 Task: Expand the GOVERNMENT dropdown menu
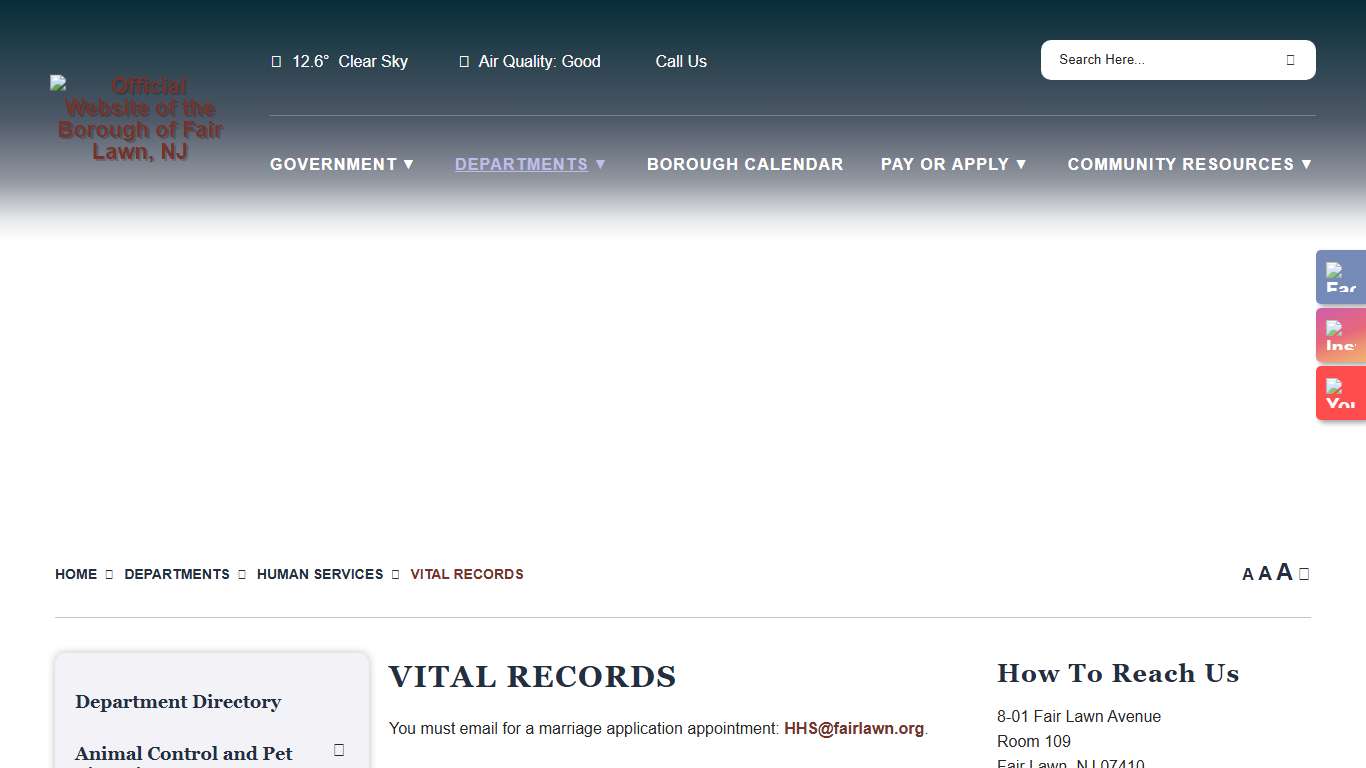pos(342,164)
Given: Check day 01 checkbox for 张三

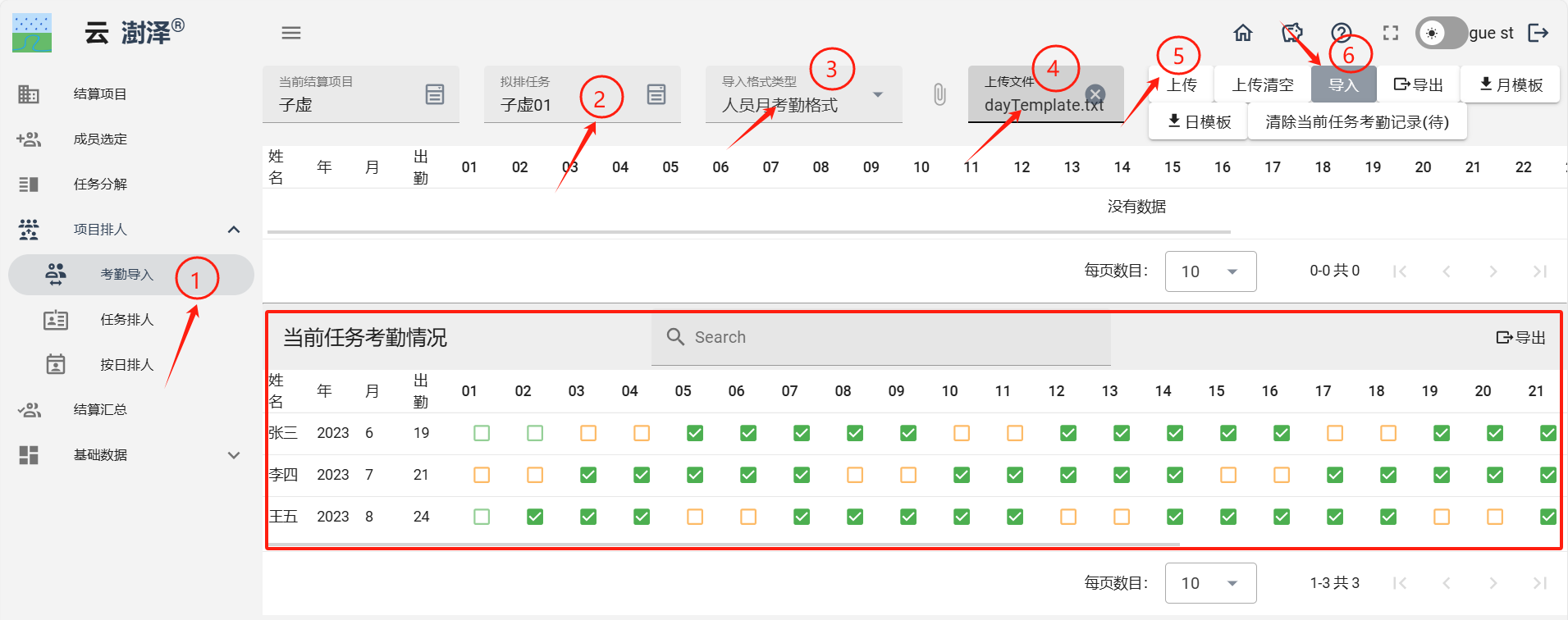Looking at the screenshot, I should pyautogui.click(x=482, y=433).
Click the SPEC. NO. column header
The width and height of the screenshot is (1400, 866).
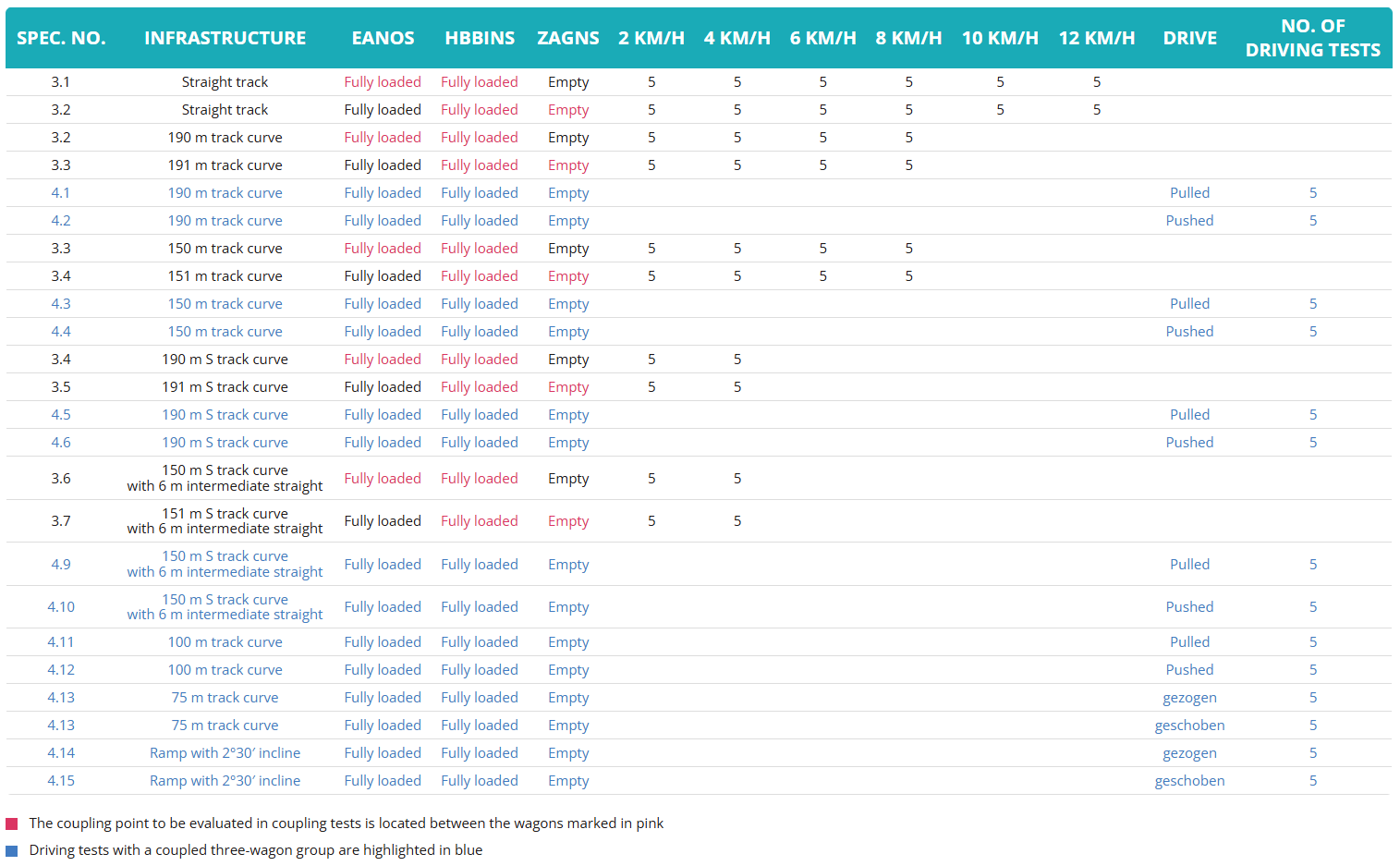pyautogui.click(x=61, y=38)
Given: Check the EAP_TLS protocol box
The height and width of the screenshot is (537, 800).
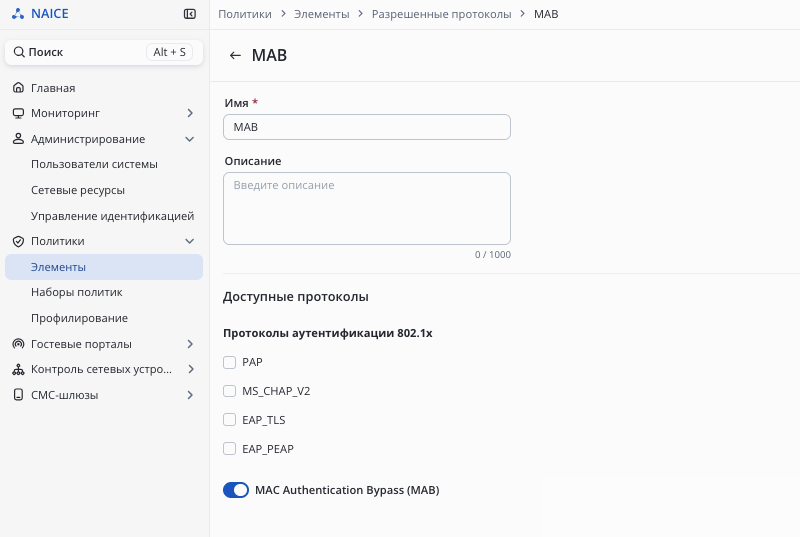Looking at the screenshot, I should click(229, 420).
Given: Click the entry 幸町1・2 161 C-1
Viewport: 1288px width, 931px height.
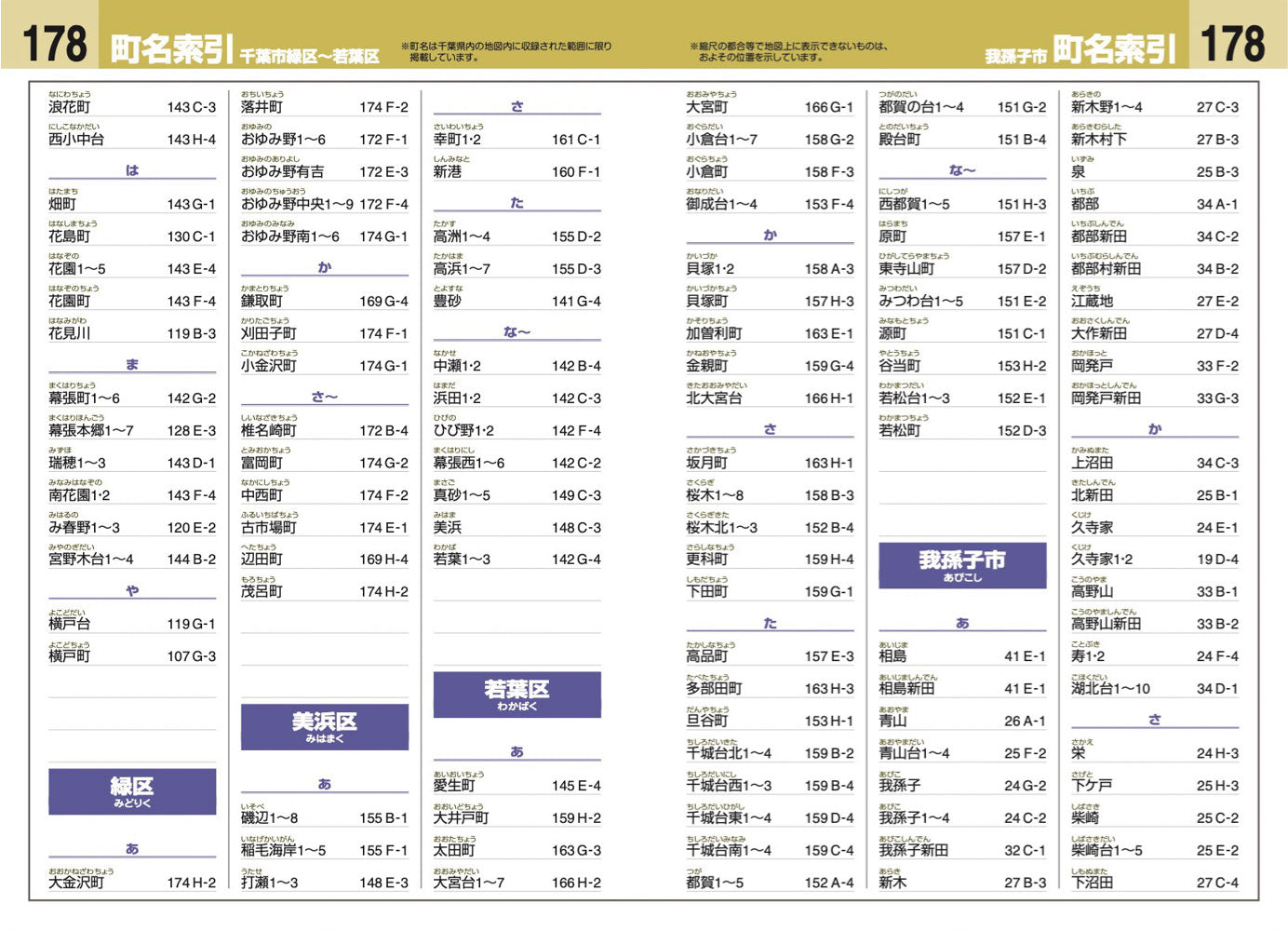Looking at the screenshot, I should (517, 138).
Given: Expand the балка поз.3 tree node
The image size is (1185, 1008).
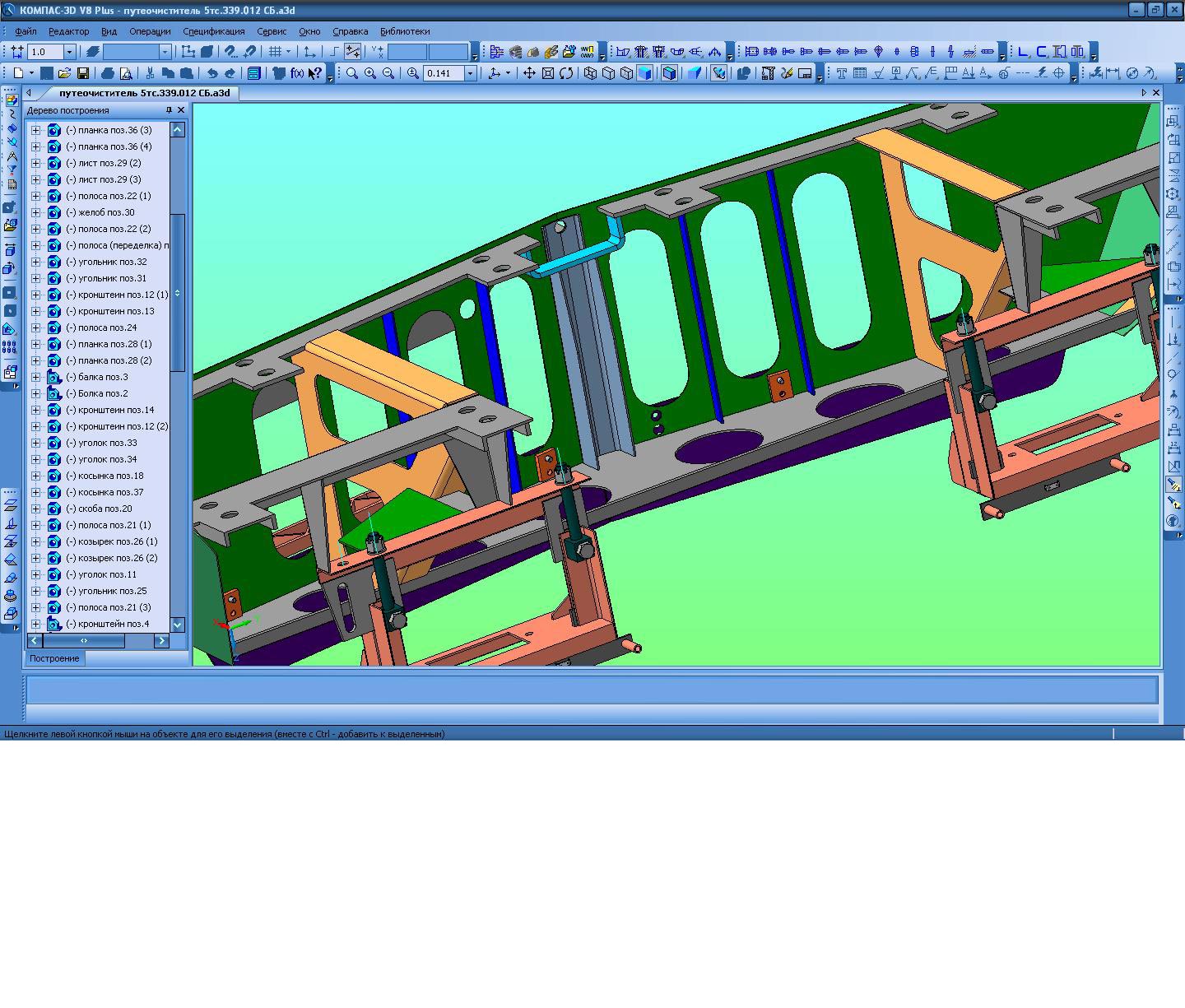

************

All lines from the one holding "Click the SPEC. NO. column header" to the end of the listing above need to be duplicated exactly. None of the pictures should be included.

Click the SPEC. NO. column header
The width and height of the screenshot is (1400, 866).
pyautogui.click(x=61, y=38)
Given: Check the EAP_TLS protocol box
The height and width of the screenshot is (537, 800).
Looking at the screenshot, I should click(229, 420).
Given: Click the entry 幸町1・2 161 C-1
Viewport: 1288px width, 931px height.
Looking at the screenshot, I should (517, 138).
Given: Expand the балка поз.3 tree node
The image size is (1185, 1008).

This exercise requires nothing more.